Experts comb through cargo plane crash site in northern Greece; 8 dead

PALAIOCHORI, Greece (AP) — Experts investigated a cargo plane crash in northern Greece on Sunday, finding no evidence of hazardous substances, but saying there was plenty of ammunition the plane was carrying around from the accident site. The Serbian Defense Minister confirmed that all eight crew members died in the crash.

The An-12 cargo plane from Serbia was piloted by a Ukrainian aviation crew before crashing in fields between two Greek villages on Saturday evening. The plane crashed shortly before 11 p.m. about 40 kilometers (25 miles) west of Kavala International Airport.

Minutes earlier, the pilot had told air traffic controllers he had a problem with an engine and needed to make an emergency landing, officials said. He was directed to Kavala airport but never arrived.

The Soviet-era four-engine turboprop fuselage dragged on the ground for 170 yards (nearly 190 yards) before disintegrating. Residents reported seeing a fireball and hearing explosions for two hours after the crash. Drone footage showed small fragments were all that was left of the plane.

Serbian Defense Minister Nebojsa Stefanovic told a press conference on Sunday that all eight crew members of the plane were dead. He said the plane was carrying 11.5 tons of Serbian-made mortar ammunition in Bangladesh, which was the buyer. He had taken off from the Serbian city of Nis and was scheduled to stop in Amman, Jordan.

“These were mortar illumination and training mines (mines). … This flight had all the necessary authorizations in accordance with international regulations,” said Stefanovic.

The aircraft was operated by Ukrainian cargo carrier Meridian. The Ukrainian consul in Thessaloniki, who arrived at the crash site, told local officials that the crew was all Ukrainian.

The Greek military’s joint nuclear, biological and chemical defense special unit cleared two lanes on Sunday for firefighter forensic experts to move in before leaving. By sunset, this second team had recovered all the bodies, the commander of the army mine-clearing battalion told reporters.

Explosives disposal experts also worked at the site.

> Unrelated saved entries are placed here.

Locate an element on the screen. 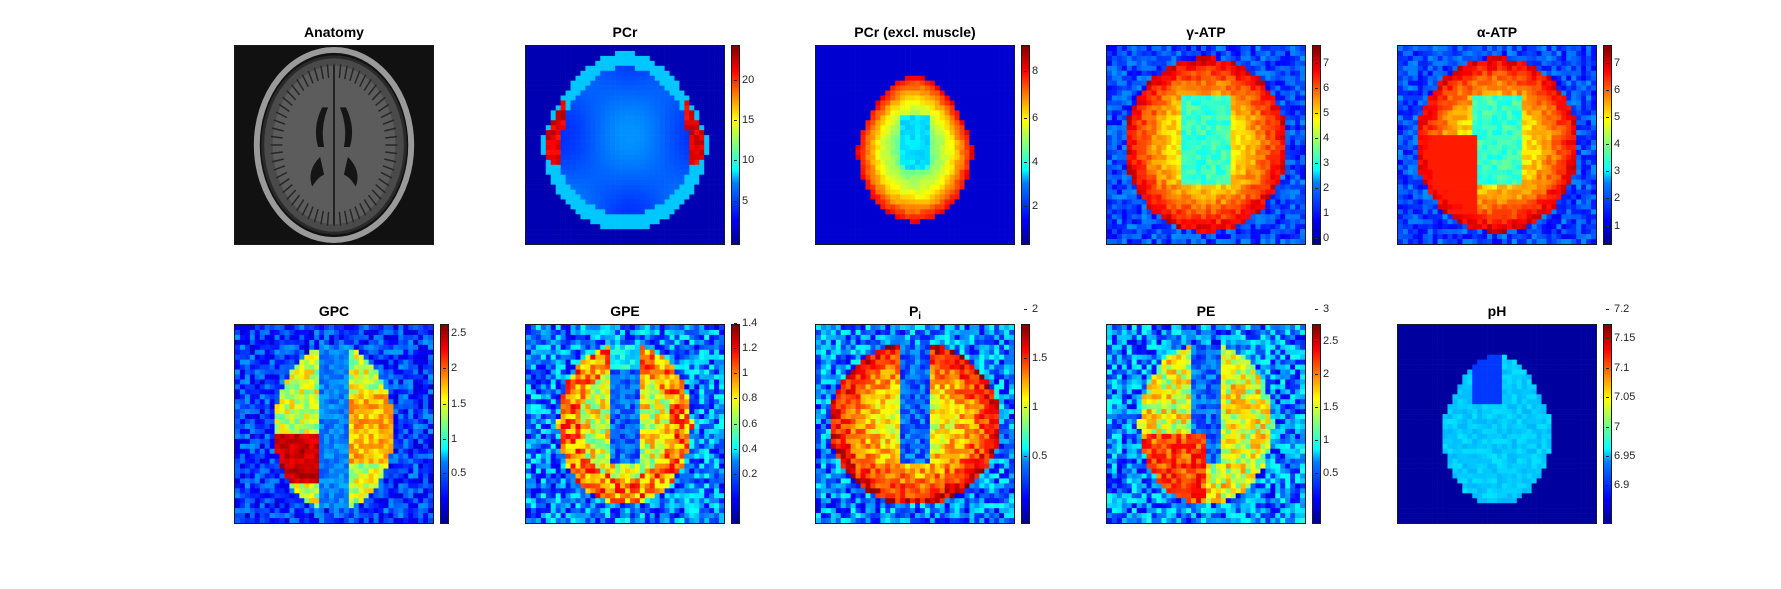  panel-title: PE is located at coordinates (1206, 311).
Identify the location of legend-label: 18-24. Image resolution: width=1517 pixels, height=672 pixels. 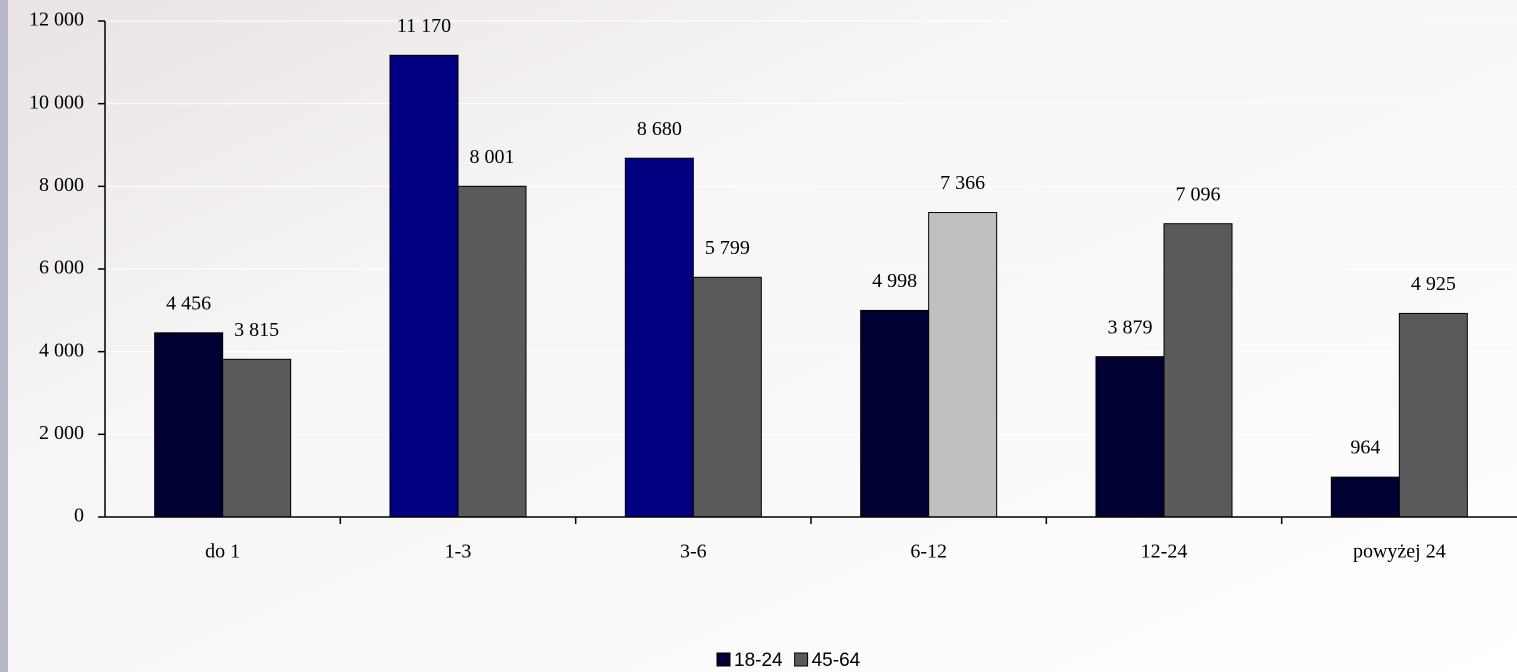
(758, 660).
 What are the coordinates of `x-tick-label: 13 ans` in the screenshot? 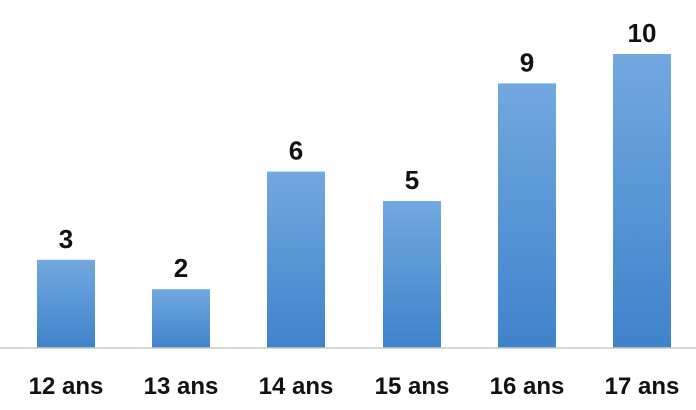 It's located at (182, 386).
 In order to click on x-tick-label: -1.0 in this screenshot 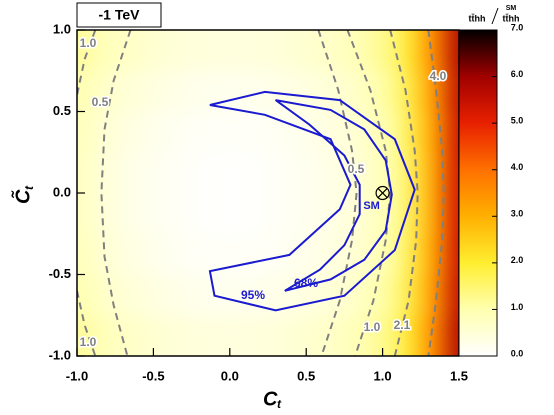, I will do `click(77, 376)`.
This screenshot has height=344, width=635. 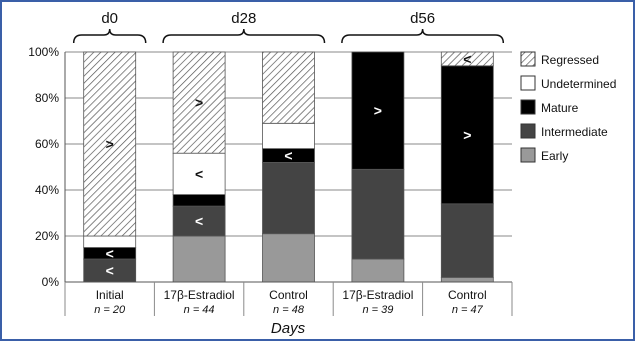 What do you see at coordinates (528, 155) in the screenshot?
I see `legend-swatch-early` at bounding box center [528, 155].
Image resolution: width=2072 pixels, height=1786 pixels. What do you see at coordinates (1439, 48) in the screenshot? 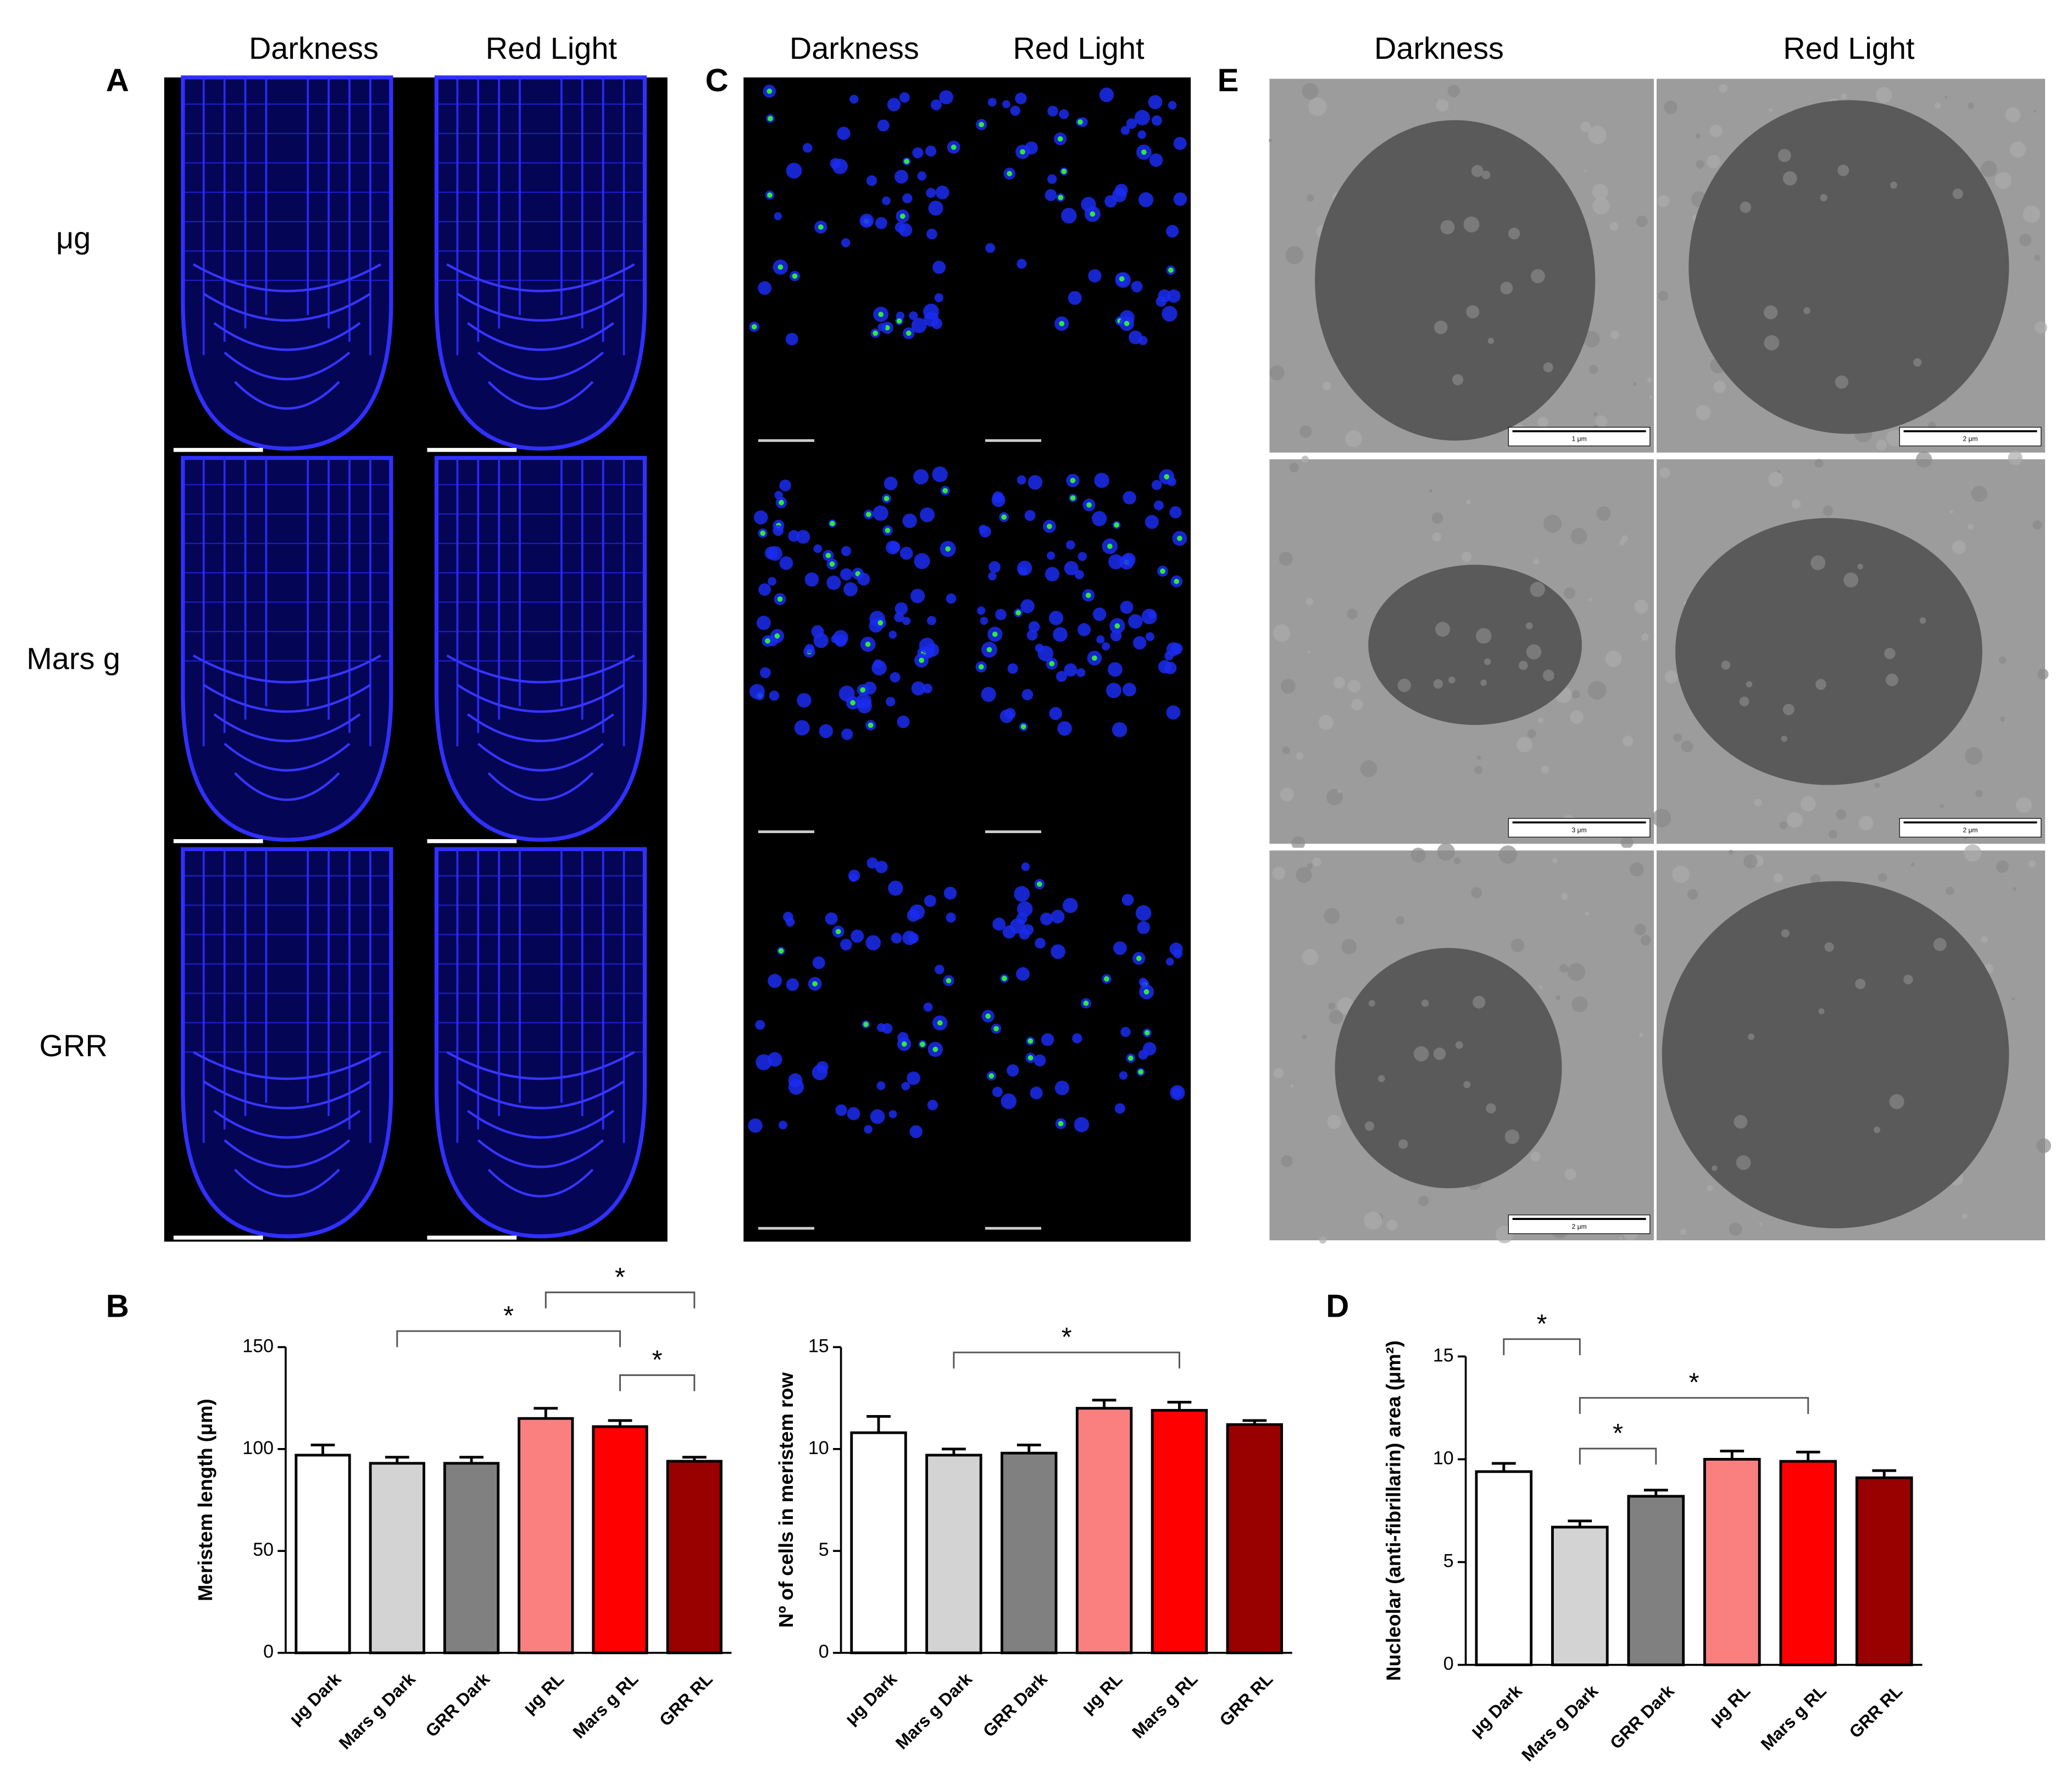
I see `column-header: Darkness` at bounding box center [1439, 48].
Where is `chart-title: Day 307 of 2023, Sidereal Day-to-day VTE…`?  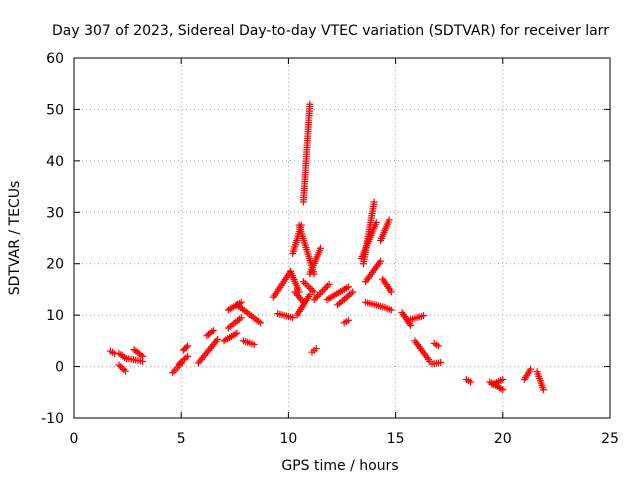
chart-title: Day 307 of 2023, Sidereal Day-to-day VTE… is located at coordinates (330, 31).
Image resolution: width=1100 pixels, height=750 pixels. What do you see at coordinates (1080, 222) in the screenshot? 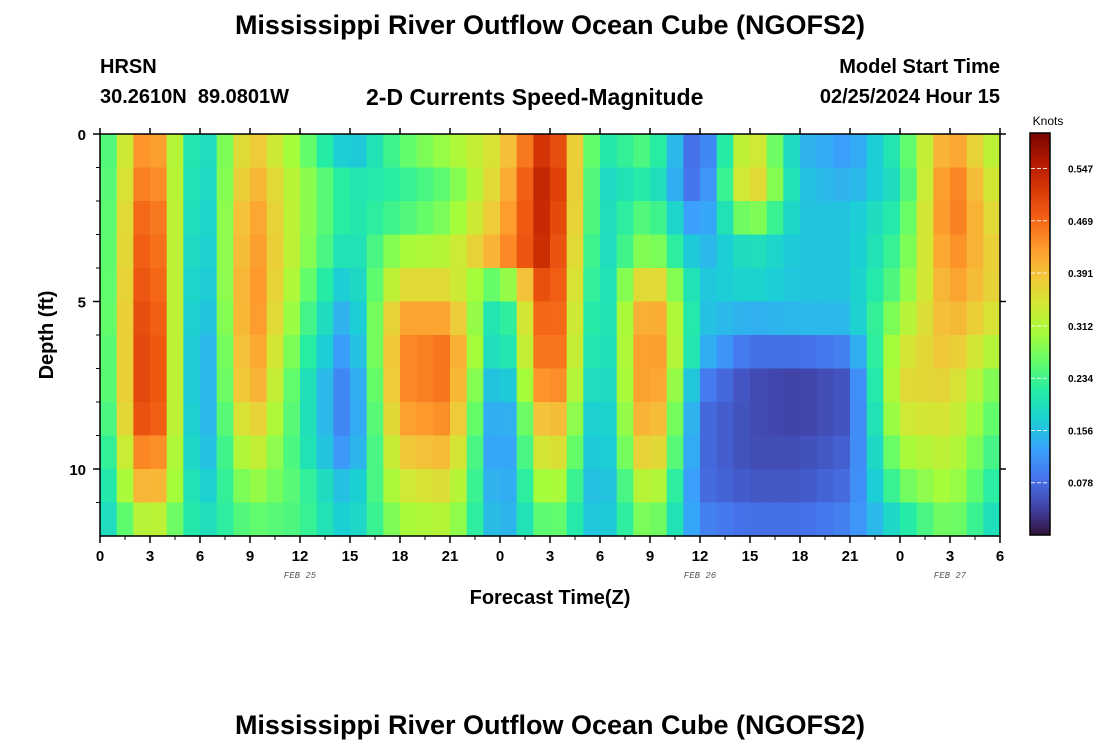
I see `colorbar-tick-label: 0.469` at bounding box center [1080, 222].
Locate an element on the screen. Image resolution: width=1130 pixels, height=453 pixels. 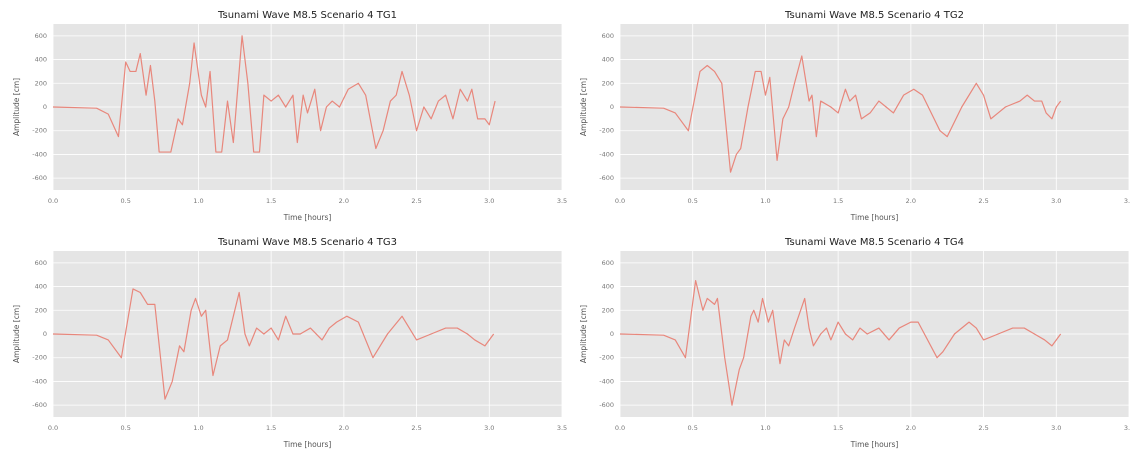
chart-title: Tsunami Wave M8.5 Scenario 4 TG3 is located at coordinates (307, 242).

It is only when their work is completed that the experts of the Civil Aviation Authority will attempt to recover the black boxes from the plane.

Firefighters and police created an extended security perimeter due to the abundance of ammunition. Nearby dirt roads have been closed to vehicles. Firefighters who rushed to the scene on Saturday evening were prevented from reaching the crash site by smoke and an intense smell which they feared was poisonous.

Residents were allowed to leave their homes on Sunday after being ordered to stay indoors and keep their windows closed on Saturday evening. But officials have told residents their fields may not be safe to work in due to the likely presence of explosives.


Nellas reported from Athens, Greece, and Gec from Belgrade, Serbia.